Your goal | Take every line in the entries that includes the word "band" and copy it.

Supplied data |

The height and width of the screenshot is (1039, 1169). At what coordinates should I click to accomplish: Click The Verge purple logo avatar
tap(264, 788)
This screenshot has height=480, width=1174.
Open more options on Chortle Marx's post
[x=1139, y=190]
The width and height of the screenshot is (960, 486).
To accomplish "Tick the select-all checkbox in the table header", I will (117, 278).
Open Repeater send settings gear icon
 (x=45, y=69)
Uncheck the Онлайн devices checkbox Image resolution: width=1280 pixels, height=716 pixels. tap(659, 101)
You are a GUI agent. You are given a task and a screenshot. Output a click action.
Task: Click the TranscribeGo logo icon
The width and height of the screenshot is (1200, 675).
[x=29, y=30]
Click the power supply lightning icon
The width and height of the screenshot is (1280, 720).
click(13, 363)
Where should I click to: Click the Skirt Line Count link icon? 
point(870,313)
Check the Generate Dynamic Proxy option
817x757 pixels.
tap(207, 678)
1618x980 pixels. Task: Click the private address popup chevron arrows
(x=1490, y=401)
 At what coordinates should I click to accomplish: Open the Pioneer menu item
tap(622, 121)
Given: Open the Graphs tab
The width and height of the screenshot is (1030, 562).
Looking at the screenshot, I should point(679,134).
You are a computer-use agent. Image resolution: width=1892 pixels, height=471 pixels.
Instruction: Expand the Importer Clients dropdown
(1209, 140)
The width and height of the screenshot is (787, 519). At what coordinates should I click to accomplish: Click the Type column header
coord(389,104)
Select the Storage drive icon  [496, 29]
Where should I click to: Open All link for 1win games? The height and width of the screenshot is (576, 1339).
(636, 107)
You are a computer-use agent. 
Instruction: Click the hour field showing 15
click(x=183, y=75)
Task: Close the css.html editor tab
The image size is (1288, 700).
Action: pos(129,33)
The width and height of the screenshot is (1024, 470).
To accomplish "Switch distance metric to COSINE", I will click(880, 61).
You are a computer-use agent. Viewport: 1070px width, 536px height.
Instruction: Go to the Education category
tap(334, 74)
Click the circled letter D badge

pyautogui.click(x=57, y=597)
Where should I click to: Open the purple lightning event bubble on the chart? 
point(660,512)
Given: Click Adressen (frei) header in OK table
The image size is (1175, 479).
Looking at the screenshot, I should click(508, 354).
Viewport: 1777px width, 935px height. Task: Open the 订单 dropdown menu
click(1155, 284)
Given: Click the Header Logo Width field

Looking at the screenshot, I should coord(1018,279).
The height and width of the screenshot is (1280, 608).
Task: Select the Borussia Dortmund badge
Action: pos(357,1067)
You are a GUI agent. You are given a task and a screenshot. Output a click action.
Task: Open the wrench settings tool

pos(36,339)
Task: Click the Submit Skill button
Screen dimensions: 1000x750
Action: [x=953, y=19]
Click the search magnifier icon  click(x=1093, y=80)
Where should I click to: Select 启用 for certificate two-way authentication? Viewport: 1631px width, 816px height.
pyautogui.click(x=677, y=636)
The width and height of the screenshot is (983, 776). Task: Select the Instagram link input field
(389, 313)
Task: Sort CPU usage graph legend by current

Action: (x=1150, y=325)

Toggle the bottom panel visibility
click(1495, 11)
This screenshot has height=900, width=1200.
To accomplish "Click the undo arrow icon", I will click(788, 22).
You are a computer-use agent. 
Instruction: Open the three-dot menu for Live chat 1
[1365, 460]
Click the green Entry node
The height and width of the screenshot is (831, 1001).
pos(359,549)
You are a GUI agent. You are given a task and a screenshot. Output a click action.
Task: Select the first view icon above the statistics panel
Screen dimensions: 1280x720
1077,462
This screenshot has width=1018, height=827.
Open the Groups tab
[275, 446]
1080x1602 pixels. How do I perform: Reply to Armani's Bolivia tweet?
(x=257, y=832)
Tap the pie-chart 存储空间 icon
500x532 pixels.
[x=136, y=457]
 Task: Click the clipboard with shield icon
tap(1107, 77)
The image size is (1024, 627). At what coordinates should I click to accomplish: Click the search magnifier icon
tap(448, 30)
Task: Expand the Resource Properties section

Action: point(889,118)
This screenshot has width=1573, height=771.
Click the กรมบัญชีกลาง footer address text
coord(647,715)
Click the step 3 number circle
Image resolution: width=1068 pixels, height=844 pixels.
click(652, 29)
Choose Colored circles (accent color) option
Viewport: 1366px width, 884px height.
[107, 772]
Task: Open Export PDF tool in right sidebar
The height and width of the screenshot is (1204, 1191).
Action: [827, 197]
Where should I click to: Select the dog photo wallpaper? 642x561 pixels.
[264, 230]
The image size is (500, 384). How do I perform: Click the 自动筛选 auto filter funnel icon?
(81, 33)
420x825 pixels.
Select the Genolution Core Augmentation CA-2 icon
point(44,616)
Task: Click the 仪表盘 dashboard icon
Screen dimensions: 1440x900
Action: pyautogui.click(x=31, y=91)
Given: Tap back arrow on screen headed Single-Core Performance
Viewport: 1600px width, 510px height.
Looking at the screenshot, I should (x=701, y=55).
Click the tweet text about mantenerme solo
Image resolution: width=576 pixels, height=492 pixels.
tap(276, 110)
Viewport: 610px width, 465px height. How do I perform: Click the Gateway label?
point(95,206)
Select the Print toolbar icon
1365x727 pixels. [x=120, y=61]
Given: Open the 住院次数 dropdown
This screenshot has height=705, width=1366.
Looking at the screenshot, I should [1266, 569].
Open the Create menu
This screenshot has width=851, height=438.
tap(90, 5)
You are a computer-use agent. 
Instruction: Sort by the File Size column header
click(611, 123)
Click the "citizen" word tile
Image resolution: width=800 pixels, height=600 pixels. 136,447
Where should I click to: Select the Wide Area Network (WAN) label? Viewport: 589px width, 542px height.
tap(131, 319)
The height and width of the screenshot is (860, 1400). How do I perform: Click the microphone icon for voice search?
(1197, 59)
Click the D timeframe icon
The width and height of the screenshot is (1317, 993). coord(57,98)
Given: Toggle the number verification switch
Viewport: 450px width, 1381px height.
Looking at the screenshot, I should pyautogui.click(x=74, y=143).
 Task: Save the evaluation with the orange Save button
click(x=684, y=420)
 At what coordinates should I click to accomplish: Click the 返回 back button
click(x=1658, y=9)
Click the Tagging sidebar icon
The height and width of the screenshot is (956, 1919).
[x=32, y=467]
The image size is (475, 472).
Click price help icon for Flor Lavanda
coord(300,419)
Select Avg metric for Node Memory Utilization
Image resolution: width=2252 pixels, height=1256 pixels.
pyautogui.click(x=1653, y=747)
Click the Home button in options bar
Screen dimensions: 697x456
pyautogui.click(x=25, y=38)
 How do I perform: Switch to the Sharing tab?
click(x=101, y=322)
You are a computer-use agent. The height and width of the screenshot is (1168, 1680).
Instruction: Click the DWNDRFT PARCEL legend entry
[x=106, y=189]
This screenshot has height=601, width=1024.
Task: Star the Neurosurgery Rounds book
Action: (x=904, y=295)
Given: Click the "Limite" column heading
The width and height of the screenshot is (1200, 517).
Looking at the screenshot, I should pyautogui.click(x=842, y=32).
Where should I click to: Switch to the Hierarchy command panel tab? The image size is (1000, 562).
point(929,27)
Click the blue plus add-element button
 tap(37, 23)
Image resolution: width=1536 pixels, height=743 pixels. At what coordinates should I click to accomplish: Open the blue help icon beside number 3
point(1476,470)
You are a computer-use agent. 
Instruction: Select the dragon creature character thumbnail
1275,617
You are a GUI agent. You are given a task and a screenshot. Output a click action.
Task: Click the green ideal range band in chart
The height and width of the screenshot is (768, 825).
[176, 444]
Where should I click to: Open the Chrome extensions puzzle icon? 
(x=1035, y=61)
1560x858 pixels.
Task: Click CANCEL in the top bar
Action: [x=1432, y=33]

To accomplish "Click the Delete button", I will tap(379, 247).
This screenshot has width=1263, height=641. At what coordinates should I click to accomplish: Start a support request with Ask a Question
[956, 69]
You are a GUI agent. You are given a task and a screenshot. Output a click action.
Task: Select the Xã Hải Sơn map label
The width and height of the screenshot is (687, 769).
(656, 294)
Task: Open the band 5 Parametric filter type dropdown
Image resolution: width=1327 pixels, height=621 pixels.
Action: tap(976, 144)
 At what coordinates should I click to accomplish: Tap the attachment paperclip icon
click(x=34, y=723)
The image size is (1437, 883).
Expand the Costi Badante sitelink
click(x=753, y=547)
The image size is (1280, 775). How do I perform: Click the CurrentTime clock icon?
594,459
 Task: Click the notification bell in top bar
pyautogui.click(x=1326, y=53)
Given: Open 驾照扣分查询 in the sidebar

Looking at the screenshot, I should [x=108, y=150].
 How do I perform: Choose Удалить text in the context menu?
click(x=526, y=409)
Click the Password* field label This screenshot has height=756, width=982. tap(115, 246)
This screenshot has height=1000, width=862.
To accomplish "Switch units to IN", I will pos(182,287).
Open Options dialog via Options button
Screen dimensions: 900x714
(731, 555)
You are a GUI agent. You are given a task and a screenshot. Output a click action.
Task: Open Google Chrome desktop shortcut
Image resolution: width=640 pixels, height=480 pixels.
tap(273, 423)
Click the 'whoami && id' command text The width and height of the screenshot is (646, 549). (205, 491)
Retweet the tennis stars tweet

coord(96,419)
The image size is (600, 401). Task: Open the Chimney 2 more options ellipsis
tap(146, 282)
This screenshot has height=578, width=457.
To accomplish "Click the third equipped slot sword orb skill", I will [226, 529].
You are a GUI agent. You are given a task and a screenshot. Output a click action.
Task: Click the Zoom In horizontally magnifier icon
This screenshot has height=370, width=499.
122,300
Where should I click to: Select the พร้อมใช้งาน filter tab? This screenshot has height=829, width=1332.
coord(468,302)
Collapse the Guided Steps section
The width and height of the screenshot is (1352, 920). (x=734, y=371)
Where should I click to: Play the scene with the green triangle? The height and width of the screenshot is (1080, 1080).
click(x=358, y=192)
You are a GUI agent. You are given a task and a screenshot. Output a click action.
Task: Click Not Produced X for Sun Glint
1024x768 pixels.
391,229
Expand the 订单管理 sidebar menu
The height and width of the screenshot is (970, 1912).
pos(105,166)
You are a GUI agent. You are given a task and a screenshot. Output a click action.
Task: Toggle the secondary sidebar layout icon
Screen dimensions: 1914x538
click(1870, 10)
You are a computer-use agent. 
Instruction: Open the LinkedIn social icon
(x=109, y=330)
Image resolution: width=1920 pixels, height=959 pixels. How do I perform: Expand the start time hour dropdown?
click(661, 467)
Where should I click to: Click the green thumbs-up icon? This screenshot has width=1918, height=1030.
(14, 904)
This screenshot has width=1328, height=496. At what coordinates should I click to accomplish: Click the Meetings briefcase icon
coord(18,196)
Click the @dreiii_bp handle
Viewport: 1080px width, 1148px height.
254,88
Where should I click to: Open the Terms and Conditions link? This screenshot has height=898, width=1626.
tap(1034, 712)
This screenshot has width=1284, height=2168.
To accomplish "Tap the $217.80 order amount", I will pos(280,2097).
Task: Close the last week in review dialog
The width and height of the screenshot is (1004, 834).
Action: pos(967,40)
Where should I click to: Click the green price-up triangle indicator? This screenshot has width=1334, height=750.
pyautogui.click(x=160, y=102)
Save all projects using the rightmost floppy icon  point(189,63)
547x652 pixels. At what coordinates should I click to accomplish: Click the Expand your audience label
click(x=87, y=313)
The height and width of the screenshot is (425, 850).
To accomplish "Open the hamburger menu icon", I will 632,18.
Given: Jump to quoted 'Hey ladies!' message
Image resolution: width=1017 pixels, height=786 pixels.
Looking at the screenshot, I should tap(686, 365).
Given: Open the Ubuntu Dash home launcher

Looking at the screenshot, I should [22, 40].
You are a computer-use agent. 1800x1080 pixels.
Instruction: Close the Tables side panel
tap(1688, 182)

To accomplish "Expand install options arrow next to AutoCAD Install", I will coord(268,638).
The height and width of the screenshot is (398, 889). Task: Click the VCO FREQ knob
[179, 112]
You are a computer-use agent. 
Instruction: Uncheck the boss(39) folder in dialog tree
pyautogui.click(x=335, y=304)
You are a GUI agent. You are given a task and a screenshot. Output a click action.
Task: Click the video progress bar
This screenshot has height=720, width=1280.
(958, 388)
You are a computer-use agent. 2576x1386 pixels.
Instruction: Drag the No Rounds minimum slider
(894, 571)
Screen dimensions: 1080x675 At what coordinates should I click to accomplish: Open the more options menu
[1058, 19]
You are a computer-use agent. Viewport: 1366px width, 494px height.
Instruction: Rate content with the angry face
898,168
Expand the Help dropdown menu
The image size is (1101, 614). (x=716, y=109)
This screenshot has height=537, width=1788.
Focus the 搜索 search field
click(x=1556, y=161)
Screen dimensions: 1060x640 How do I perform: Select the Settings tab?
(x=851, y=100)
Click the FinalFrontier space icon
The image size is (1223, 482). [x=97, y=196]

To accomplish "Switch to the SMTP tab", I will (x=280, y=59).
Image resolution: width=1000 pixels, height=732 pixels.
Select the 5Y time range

Task response |
Task: Click the green ideal range band in chart
Task: Open the band 5 Parametric filter type dropdown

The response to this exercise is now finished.